__DATA FOR ANALYSIS__:
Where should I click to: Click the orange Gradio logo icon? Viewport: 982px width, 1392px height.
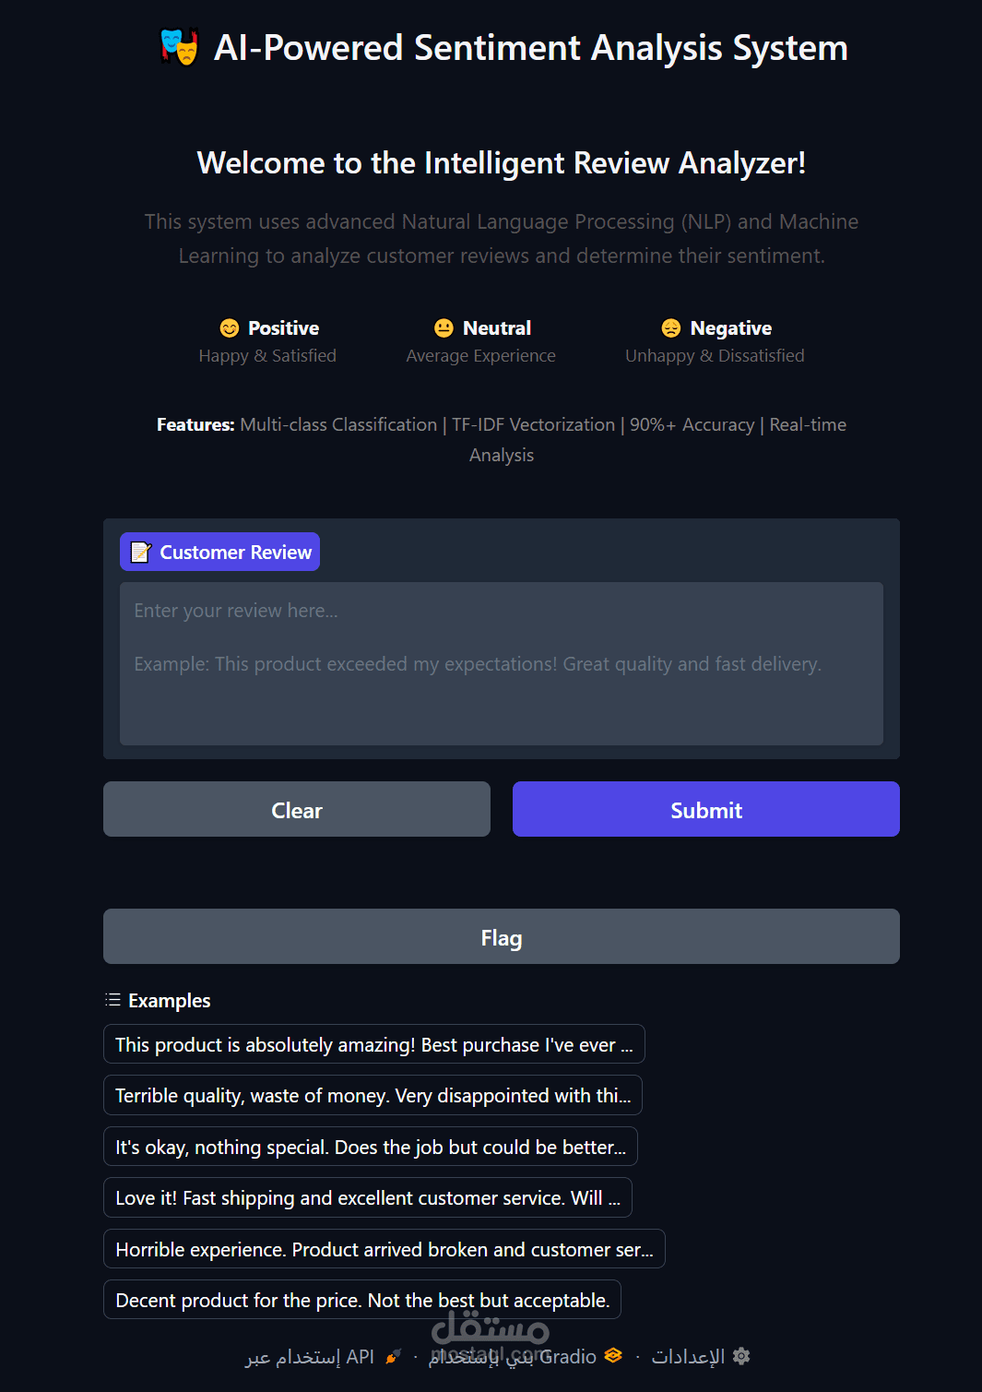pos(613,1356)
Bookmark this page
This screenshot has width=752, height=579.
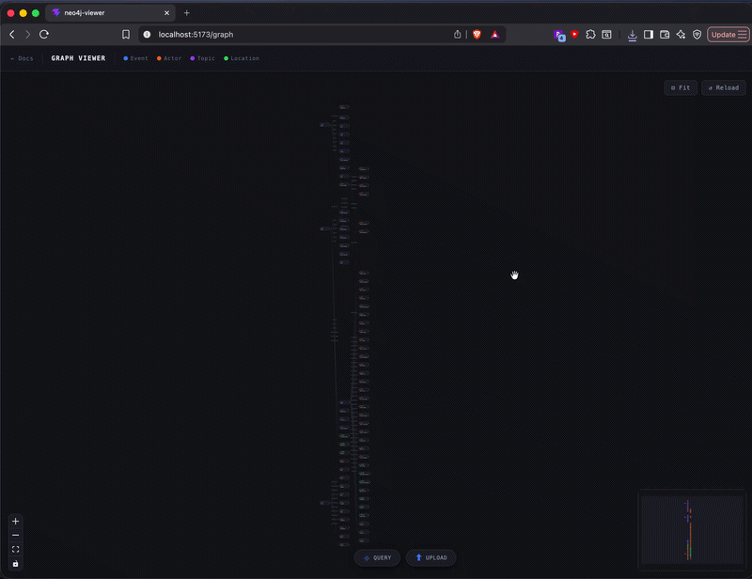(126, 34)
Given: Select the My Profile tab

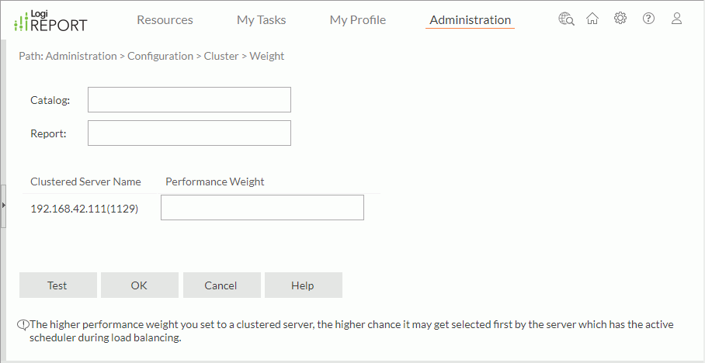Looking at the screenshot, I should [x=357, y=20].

__TASK TO CARRY OUT__:
Write out, word for word, the line containing "This screenshot has width=752, height=579." and each line after it to the end of the data, and nothing more. Drop the pictures.

__EXERCISE ANSWER__:
This screenshot has width=752, height=579.
(126, 34)
Given: Select the My Profile tab

Looking at the screenshot, I should [x=357, y=20].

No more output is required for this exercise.